*** Begin section ***

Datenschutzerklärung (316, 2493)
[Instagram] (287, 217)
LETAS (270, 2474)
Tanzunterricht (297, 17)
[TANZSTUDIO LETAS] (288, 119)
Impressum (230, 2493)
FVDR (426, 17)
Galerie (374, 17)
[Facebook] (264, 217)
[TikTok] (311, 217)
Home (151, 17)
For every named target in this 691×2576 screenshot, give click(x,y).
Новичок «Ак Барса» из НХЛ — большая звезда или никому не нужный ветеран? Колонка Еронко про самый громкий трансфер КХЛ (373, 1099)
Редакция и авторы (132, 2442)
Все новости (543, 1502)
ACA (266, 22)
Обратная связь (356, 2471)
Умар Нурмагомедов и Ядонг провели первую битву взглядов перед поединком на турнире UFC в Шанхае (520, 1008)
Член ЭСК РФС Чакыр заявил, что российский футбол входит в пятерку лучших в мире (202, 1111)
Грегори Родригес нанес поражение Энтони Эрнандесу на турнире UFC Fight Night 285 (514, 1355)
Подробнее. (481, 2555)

*** End section ***

- [Directions for this task]: Make an exact copy of every entry.

- [Task response]:
Datenschutzerklärung (316, 2493)
[Instagram] (287, 217)
LETAS (270, 2474)
Tanzunterricht (297, 17)
[TANZSTUDIO LETAS] (288, 119)
Impressum (230, 2493)
FVDR (426, 17)
Galerie (374, 17)
[Facebook] (264, 217)
[TikTok] (311, 217)
Home (151, 17)
For every named target in this 691×2576 screenshot, give click(x,y).
Новичок «Ак Барса» из НХЛ — большая звезда или никому не нужный ветеран? Колонка Еронко про самый громкий трансфер КХЛ (373, 1099)
Редакция и авторы (132, 2442)
Все новости (543, 1502)
ACA (266, 22)
Обратная связь (356, 2471)
Умар Нурмагомедов и Ядонг провели первую битву взглядов перед поединком на турнире UFC в Шанхае (520, 1008)
Член ЭСК РФС Чакыр заявил, что российский футбол входит в пятерку лучших в мире (202, 1111)
Грегори Родригес нанес поражение Энтони Эрнандесу на турнире UFC Fight Night 285 (514, 1355)
Подробнее. (481, 2555)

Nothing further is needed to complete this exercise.